Keiko had not even wanted to be on that stage. She was elected to accept the diplomas by a class vote.
When I asked one of Keiko's classmates why she and her classmates were so unwilling to serve as class representative, she said that 3-1 was the strongest class at school and that she was happy graduating as part of it, without the onus of being the one seen on stage.
When I told Shibuya that at my high school graduation, each student accepted a diploma individually, he smiled and said, "Maybe many parents will sleep. Why does every student need to stick out?"

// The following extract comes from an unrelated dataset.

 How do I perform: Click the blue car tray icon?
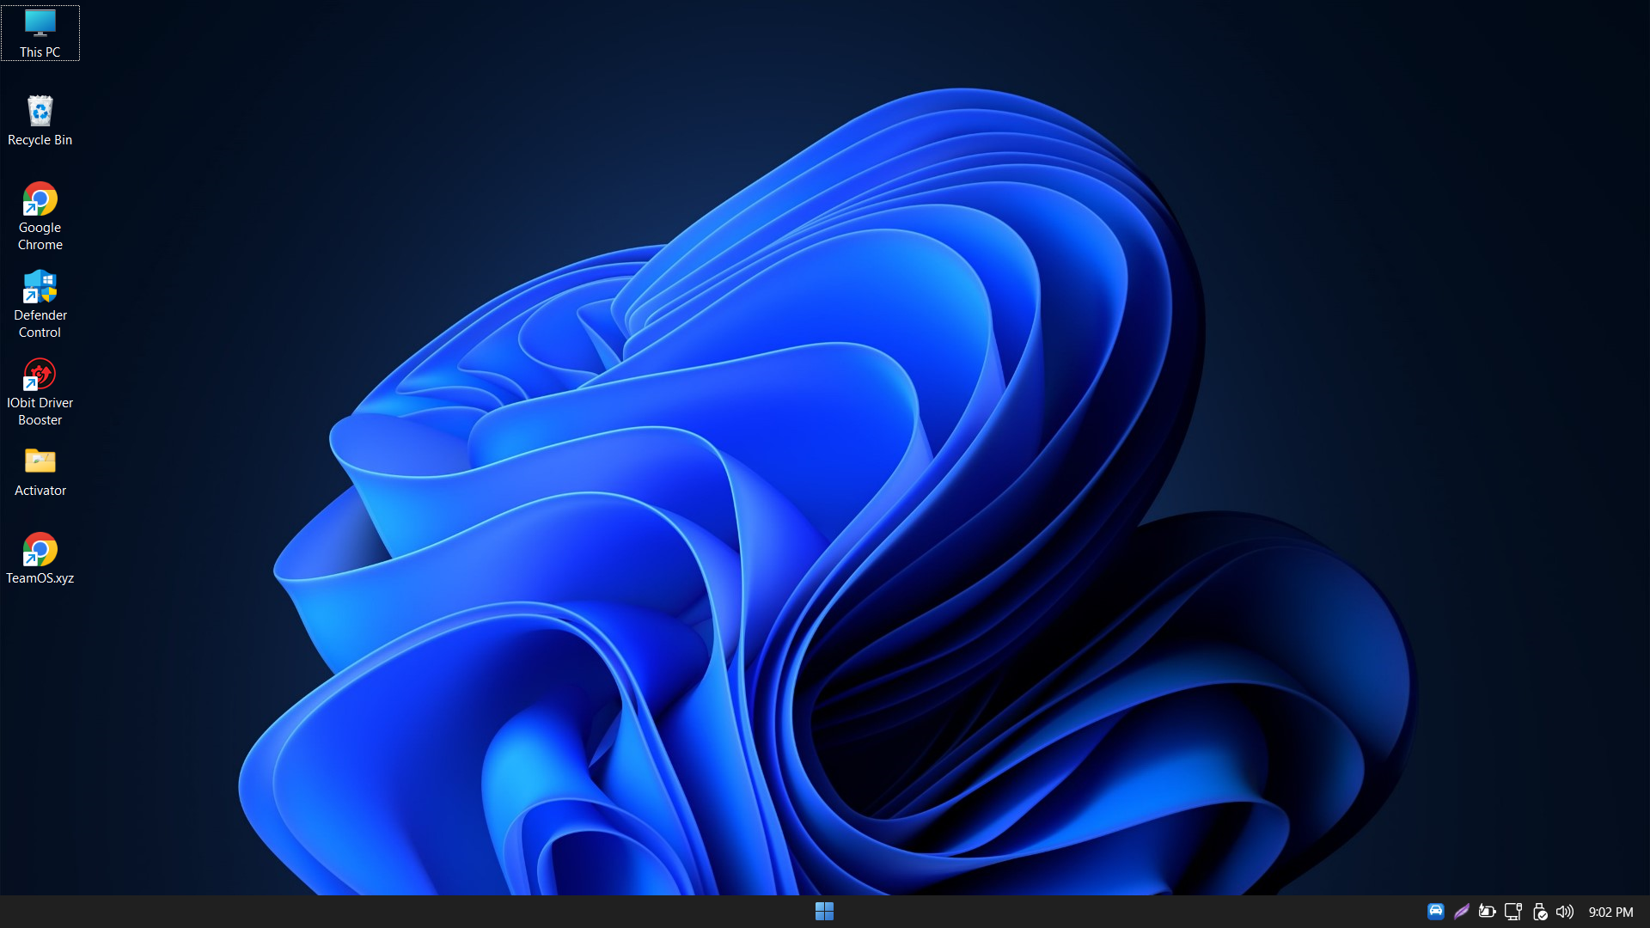tap(1435, 912)
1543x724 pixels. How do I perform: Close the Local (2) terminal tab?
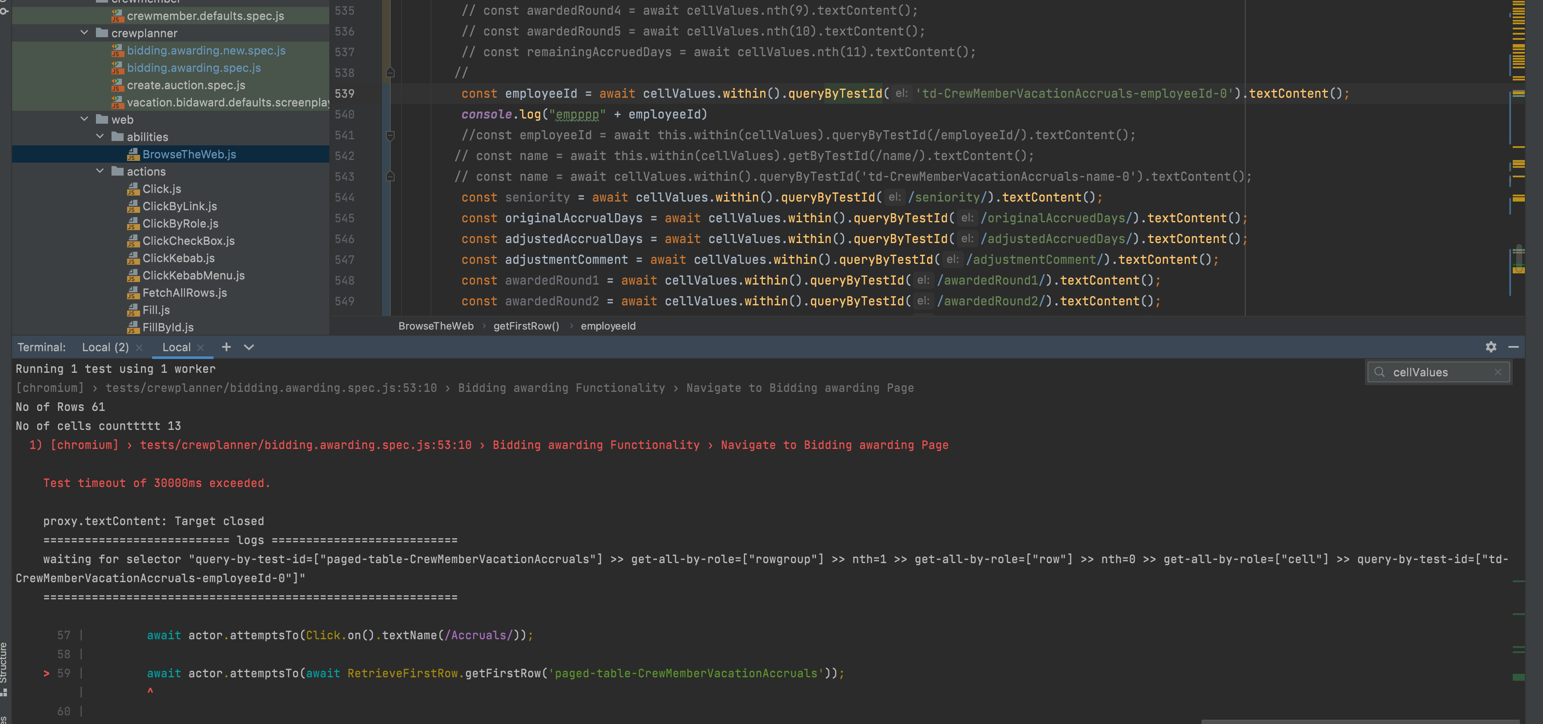139,348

I agreed with my friend about the tedium of graduation ceremonies worldwide. But I told him that if it were my graduation, I wouldn't want Keiko to accept my diploma on my behalf.
At this point, I felt as though he and I were a monkey and a shark debating which is a better meal: bananas or fish.
Some historians attribute the Japanese focus on group dependency to centuries of rice cultivation, which requires cooperation. But the importance of the group in Japan extends far beyond the rice fields.
Three weeks ago, while looking in a 7- Eleven parking lot for a wallet I thought I'd lost, I ran into a colleague. Mr. Aoyama was worried about my wallet, but I quickly told him not to be concerned, and that I misplace things all the time. We said goodbye. Soon I found the wallet under the driver's seat of my car.
Ten minutes later, Ms. Oike, a tiny young co-teacher, showed up at my door breathless and teary-eyed. Shaking, she explained that Aoyama had called her cellphone to tell her that my wallet was missing and that she had come to help me look for it. As guilt washed over me, I told her that I had found the wallet.
When I apologized for causing her breathless tears, I found that it was not I who had spurred her distress. She had just been in a car accident, she said. Her car was still at the scene, in a supermarket parking lot down the street. When Aoyama called her, she had exchanged numbers with the woman with whom she'd collided and told her she'd deal with details later. She had literally run from her own mishap to help me with mine.
In response to my astonishment and sympathy, Oike shook her head and said that she and all the English teachers at school were responsible for one another. Every student and every teacher has someone who is responsible for them. This is the enactment of wa.
Her dutiful assistance made me feel weak and burdened. As she sat on my couch, unable to mask her worry over her accident, I felt touched that she would think to help me look for a lost wallet. But I was also bewildered by the depth of her concern for "other" over self in this case.
As my co-teacher trembled on my couch, I said that her concern for me was excessive. I argued that my small losses should not be considered her responsibility, especially when she had bigger problems of her own. She rebutted me with reminders of the requirements of wa.
Again I was reminded of jungle and ocean. She and I were like an eagle and a goldfish debating which is the better way to travel: flying or swimming.
My thoughts, as I brought Oike to her dented car, were similar to those I'd had as I watched my students graduate as five cohesive units instead of 210 individual young women. I feel strong when I'm accepting my own diplomas and looking for my own lost wallets. My colleagues and students feel strong acting as part of wa, a sturdy, mutual dependency.
In Japan, strength lies within everything I am conditioned to identify as weak. The challenge for me, as a foreigner, is to remember that a lion's might is not judged by the strength he'd have in the ocean.